1 2.1 Predict the type of bond (ionic, covalent, metallic, or a combination of these) that will be present in each of the following molecules. Explain your answer.NaFCH4Al2O3SiCCHCl3

2 2.2 Distinguish between intrinsic properties of materials and their engineering properties, indicating how these properties are dependent on the structure of a material.

3 2.3 Given the ionic radii of the following ions: sodium = 0.102 nm; chlorine = 0.181 nm; magnesium = 0.072 nm; oxygen = 0.140 nm, determine the potential energy of attraction in (kJ/mol) for (i) the NaCl molecule, and (ii) the MgO molecule at a separation distance equal to the sum of the ionic radii. Comment on the difference between these values and the bonding energy in Table 2.2for these molecules.

4 2.4 Sodium chloride (NaCl) and silicon dioxide (SiO2) are respectively among the prototype ionic and covalent solids.

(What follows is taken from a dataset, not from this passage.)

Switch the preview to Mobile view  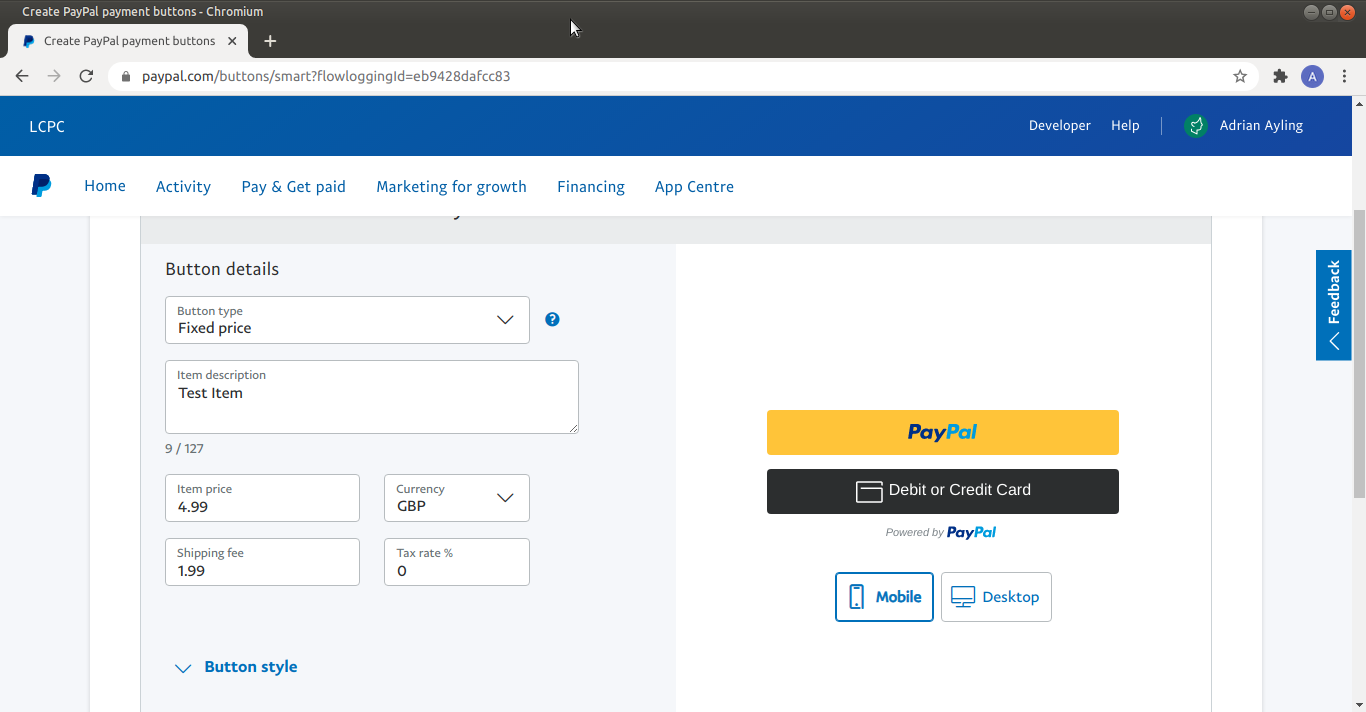click(x=884, y=597)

The electronegativities of the atoms in the Pauling electronegativity scale are as follows: sodium = 0.93; chlorine = 3.16; silicon = 1.90; oxygen = 3.44. Determine the percentage ionic and covalent character of the bonds in NaCl and SiO2 according to Eq. (2.5).

5 2.5 Carbon and silicon both have four electrons in their outermost shell but carbon dioxide is a gas at room temperature whereas silicon dioxide is a solid with a high melting point. Explain.

6 2.6 Explain why hydrogen fluoride (HF) has a higher boiling point (19.4 °C) than that (−85 °C) of hydrogen chloride (HCl) even though its molecular weight is lower.

7 2.7 The trichloromethane (CHCl3) molecule is polar whereas the tetrachloromethane molecule is nonpolar but, despite its polarity, trichloromethane has a boiling point (61.2 °C) that is lower than that of tetrachloromethane (76.7 °C). Explain.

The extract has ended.